_WHAT YOU WILL DO:_
The response must be made up of the lines in the entries below that contain "agent".

_INFORMATION PROVIDED:_

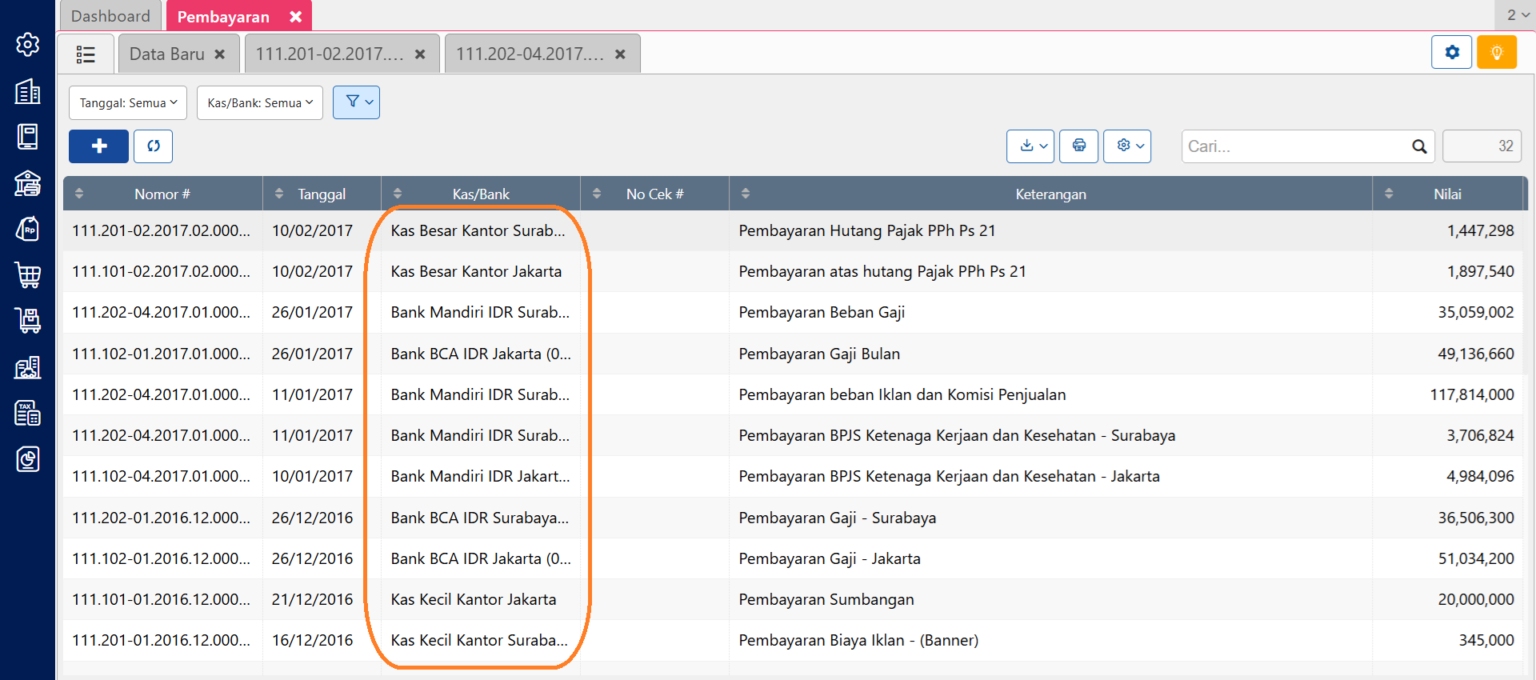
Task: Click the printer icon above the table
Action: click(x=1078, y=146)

--

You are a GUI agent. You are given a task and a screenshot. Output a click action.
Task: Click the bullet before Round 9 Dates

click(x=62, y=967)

==

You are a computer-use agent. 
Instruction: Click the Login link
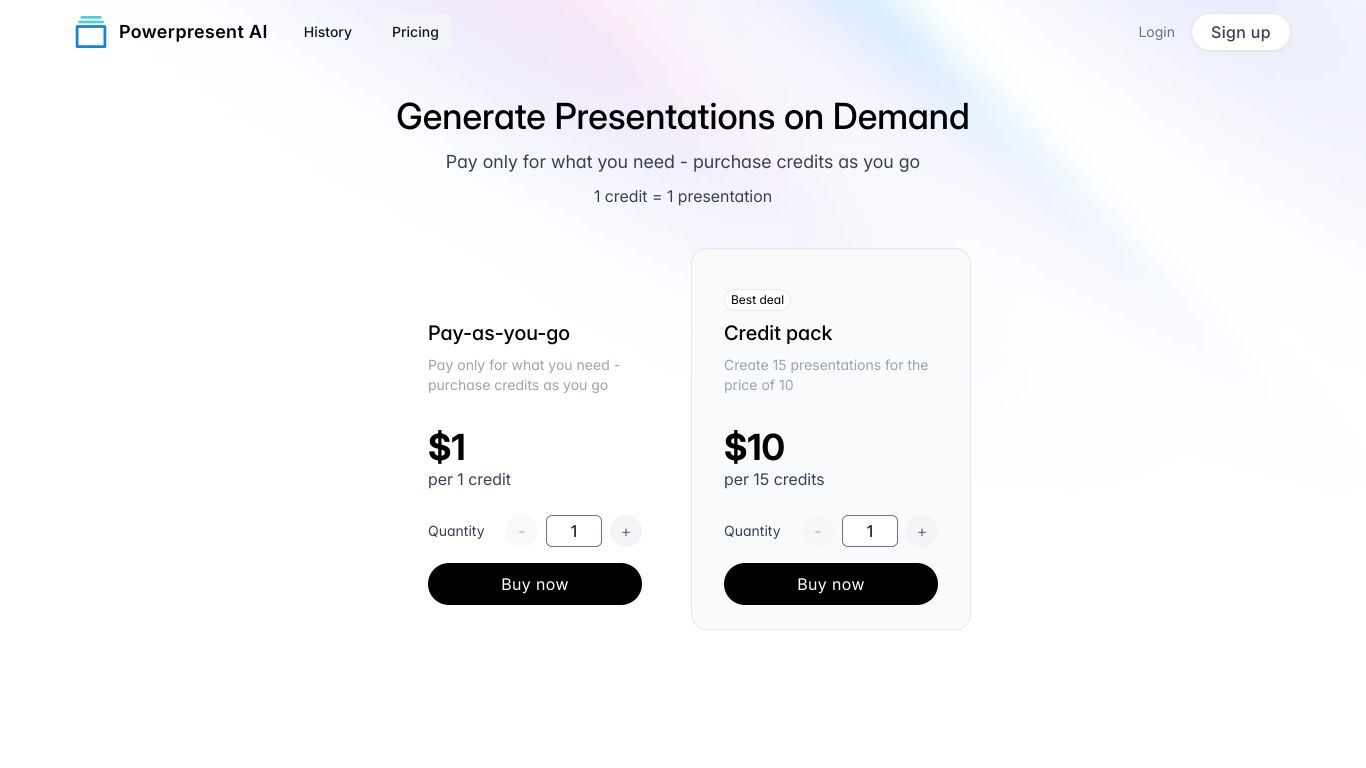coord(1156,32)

_WRITTEN RESPONSE:_
You are a GUI agent. You are given a task and a screenshot. Output a click action.
You are a computer-use agent. 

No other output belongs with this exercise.